## What is expected
Below are some records. Set down exactly the line holding "Task: Open @雷军 profile link" and every later line through the end, omitting the pictures.

## Dataset items
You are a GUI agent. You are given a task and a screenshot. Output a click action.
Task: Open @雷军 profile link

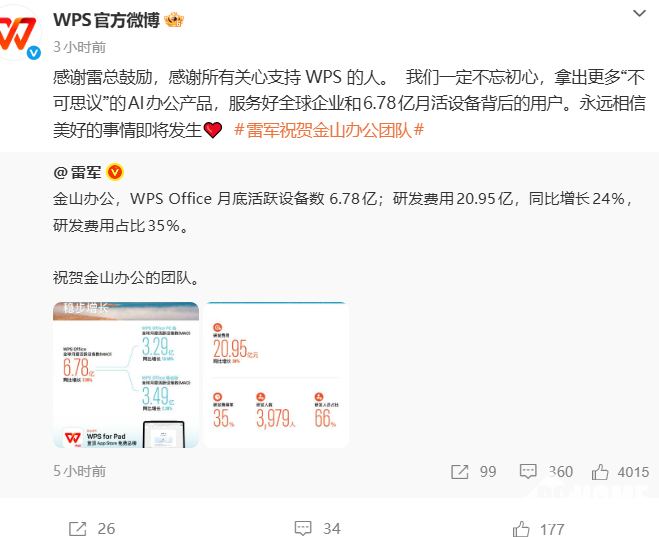(x=78, y=172)
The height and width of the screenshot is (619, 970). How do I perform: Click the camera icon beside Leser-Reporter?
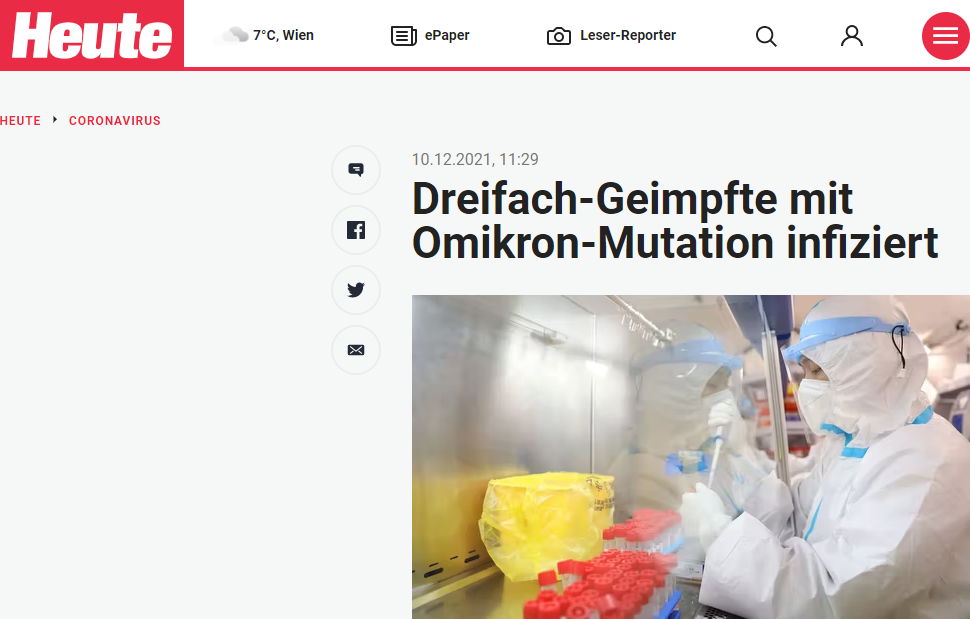click(x=559, y=36)
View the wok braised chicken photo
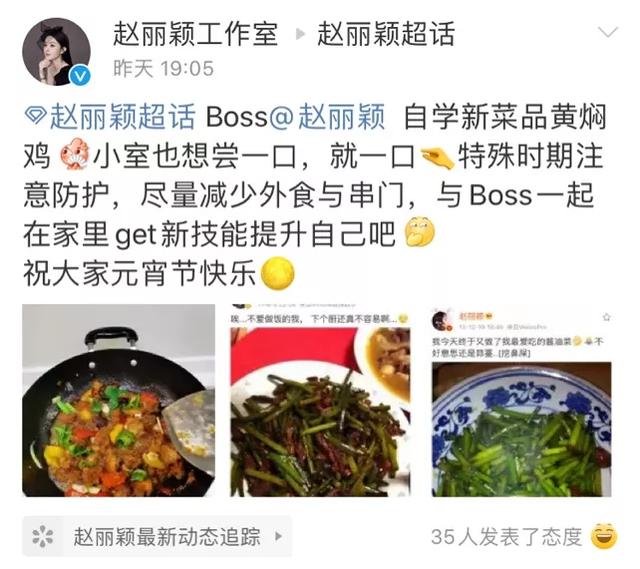 pyautogui.click(x=118, y=400)
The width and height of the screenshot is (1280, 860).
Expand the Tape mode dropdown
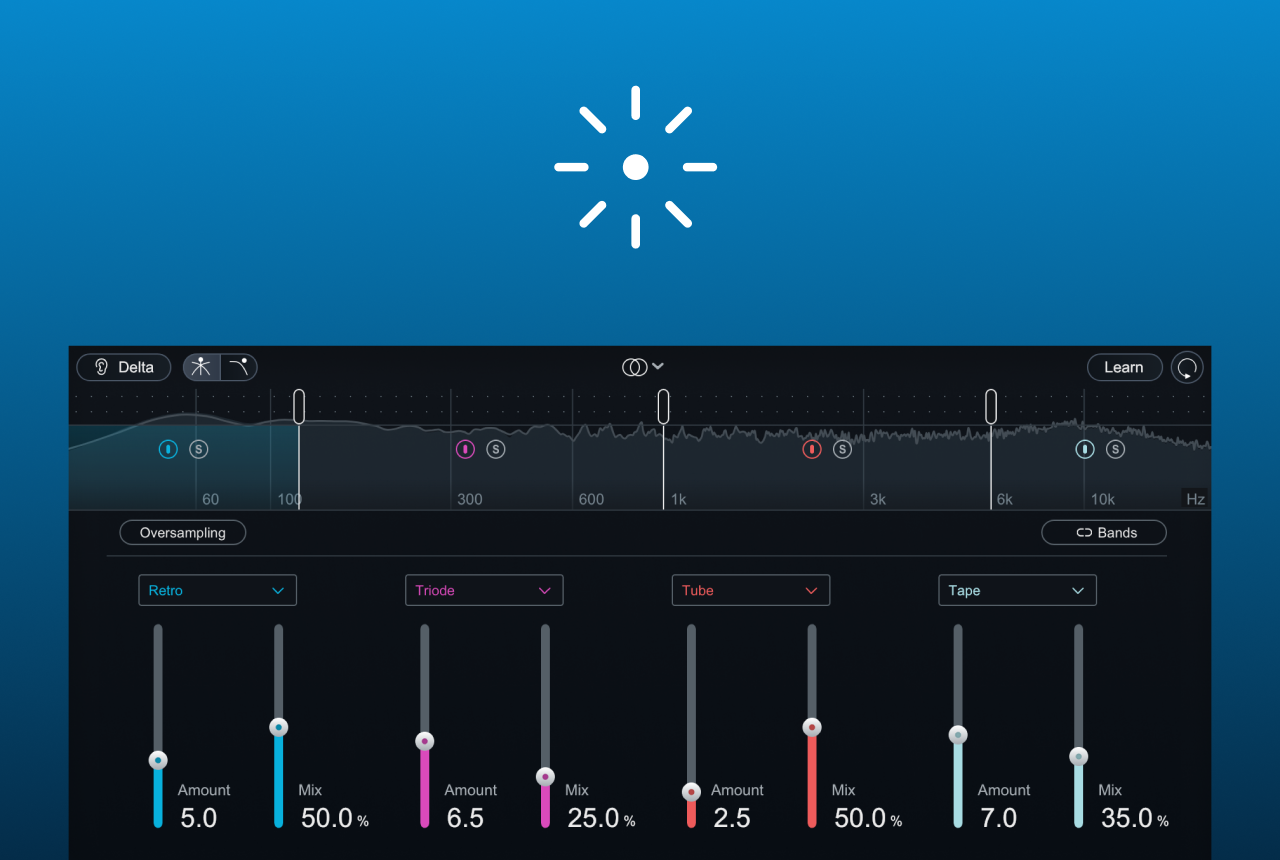[x=1017, y=590]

## Response area
Task: Open @雷军 profile link

(x=78, y=172)
The height and width of the screenshot is (619, 970). How do I perform: Click the camera icon beside Leser-Reporter?
click(x=559, y=36)
View the wok braised chicken photo
 pyautogui.click(x=118, y=400)
The width and height of the screenshot is (1280, 860).
Expand the Tape mode dropdown
[x=1017, y=590]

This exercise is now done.